# Requirement
Word for word, restate the lines of the data below between those holding "The height and" and "Open Print More link in Frequent plan", inclusive; pictures do not belong in the copy.

[[ Data, beginning ]]

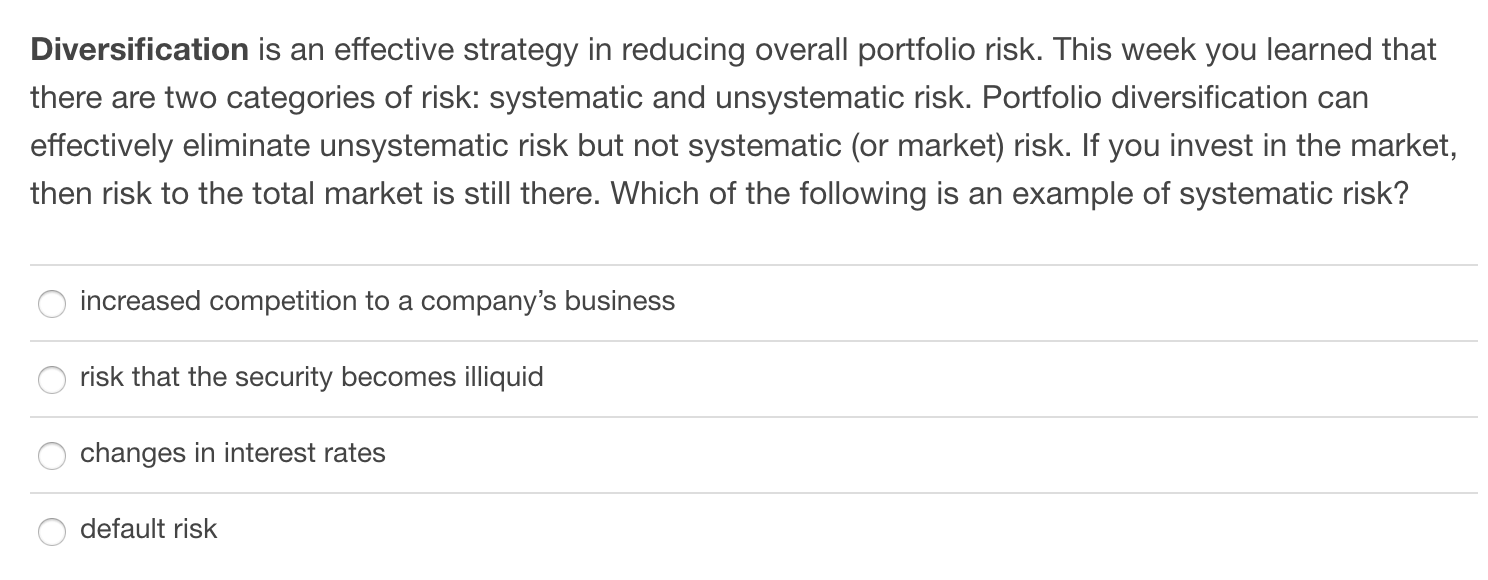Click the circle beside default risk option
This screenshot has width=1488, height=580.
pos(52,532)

[[ Data, end ]]
[[ Data, beginning ]]

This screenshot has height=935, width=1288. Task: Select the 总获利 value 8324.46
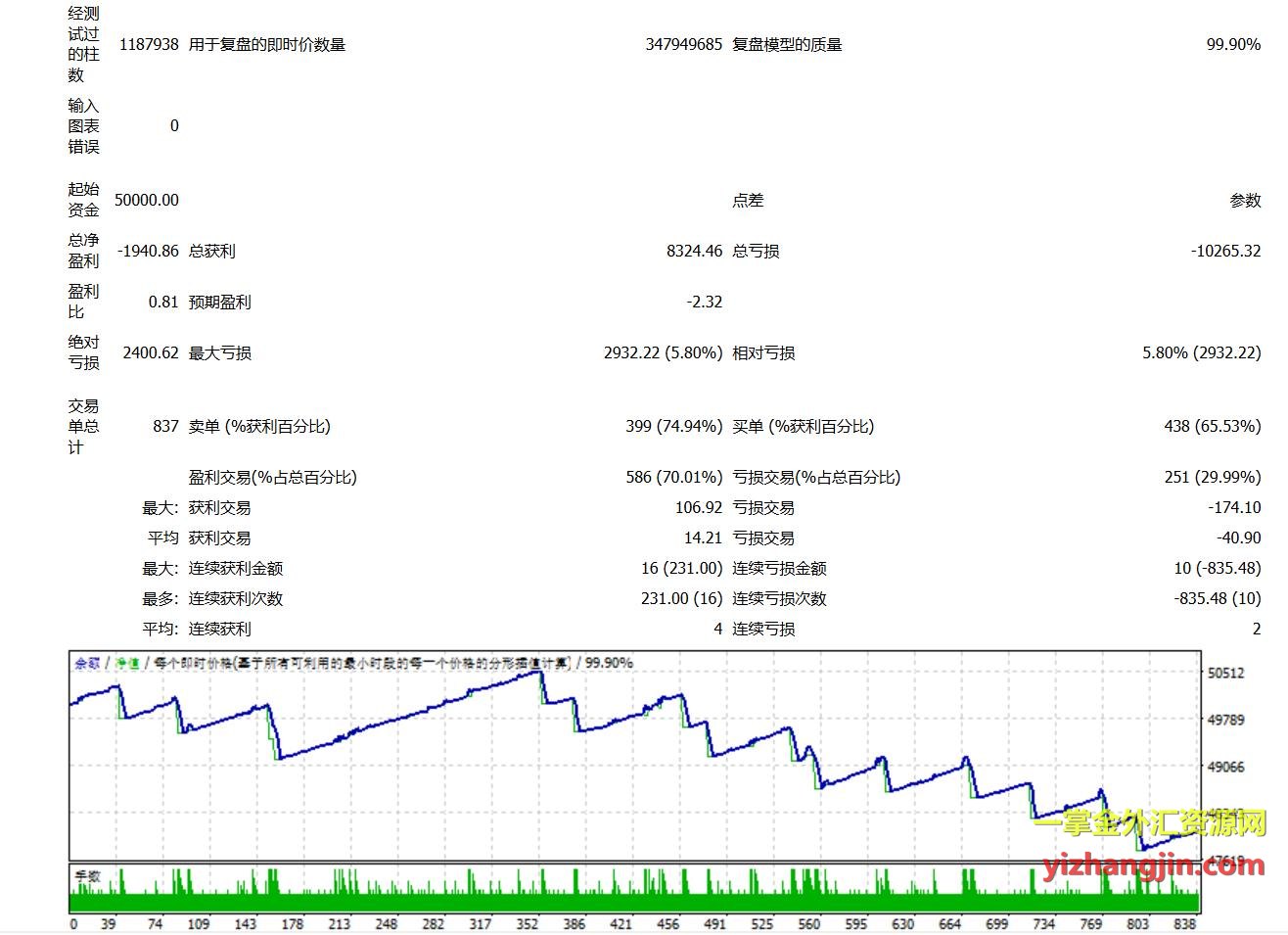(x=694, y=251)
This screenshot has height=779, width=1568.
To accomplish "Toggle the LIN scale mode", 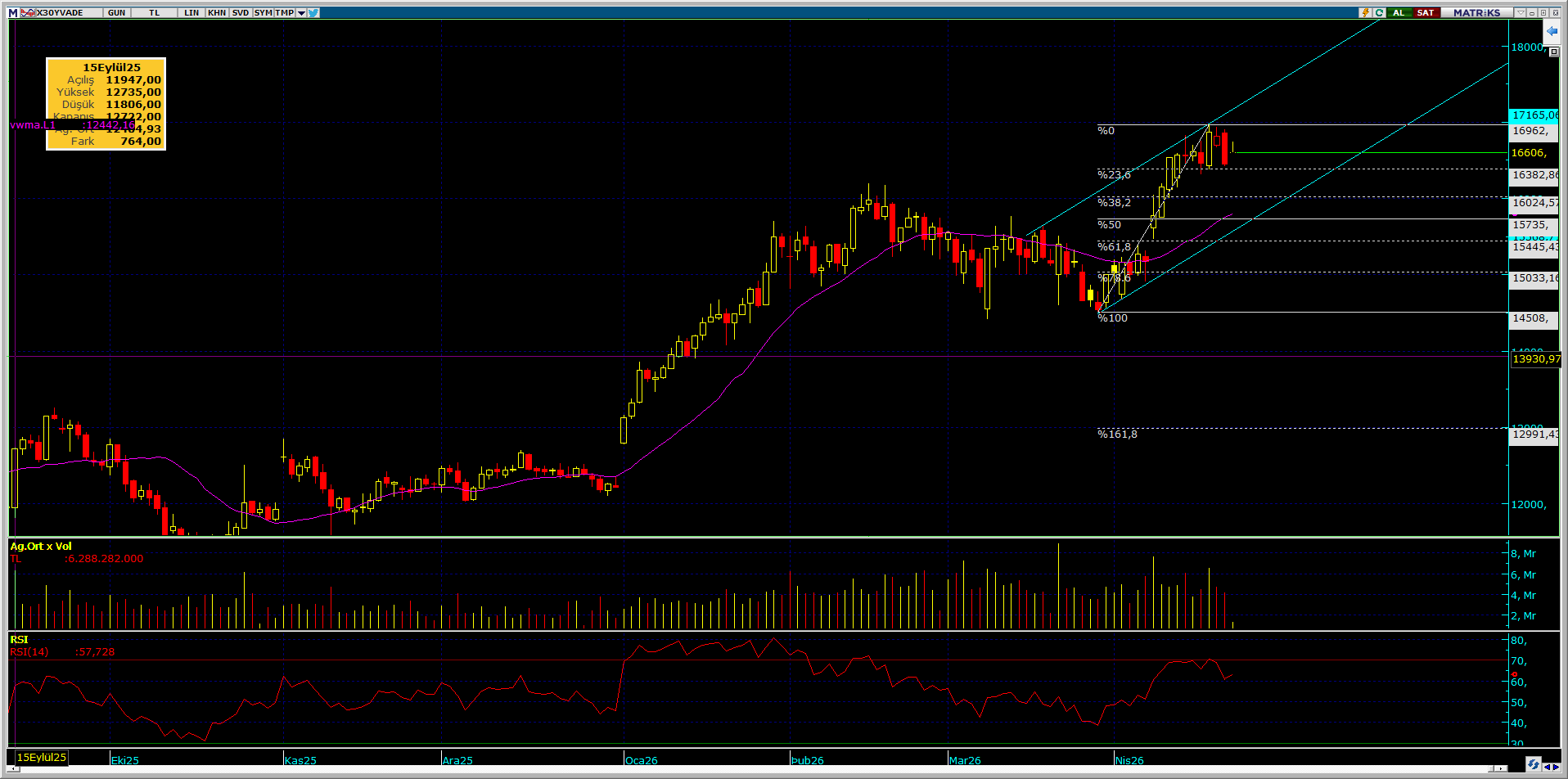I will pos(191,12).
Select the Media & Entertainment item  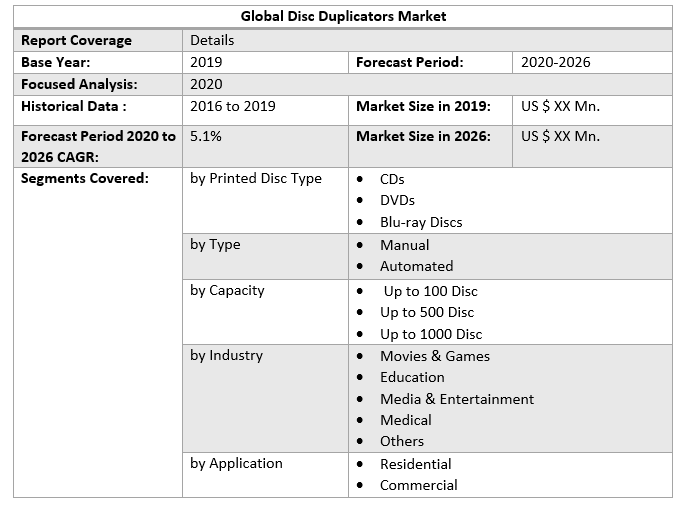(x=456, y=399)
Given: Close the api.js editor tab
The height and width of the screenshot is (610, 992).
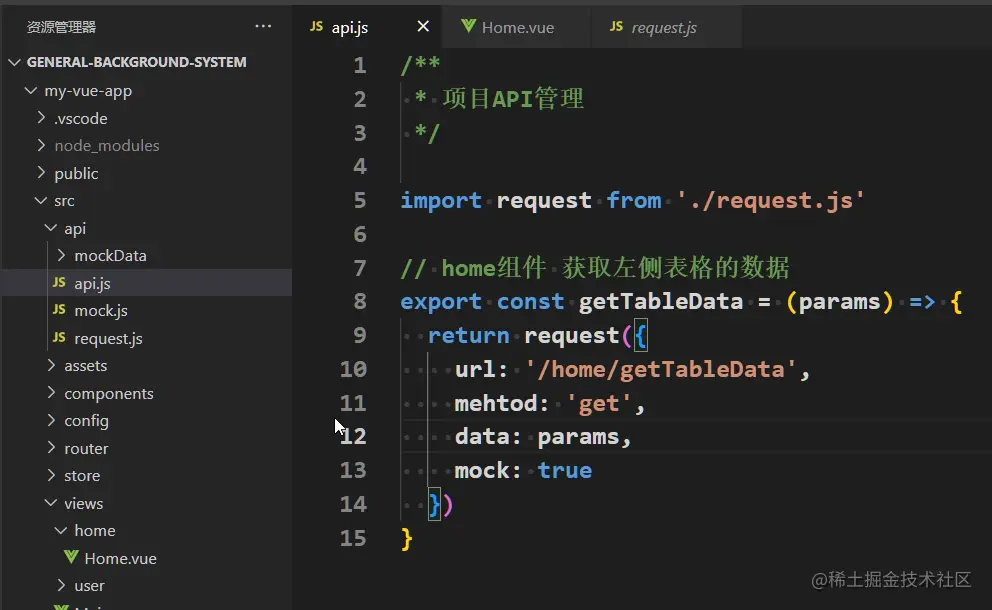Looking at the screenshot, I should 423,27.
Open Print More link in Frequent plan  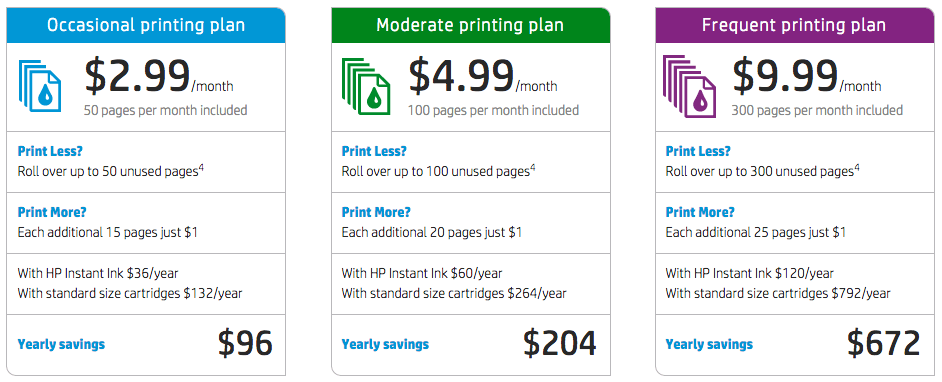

[[ Data, end ]]

# Written solution
The height and width of the screenshot is (610, 992).
Looking at the screenshot, I should 423,27.
Open Print More link in Frequent plan  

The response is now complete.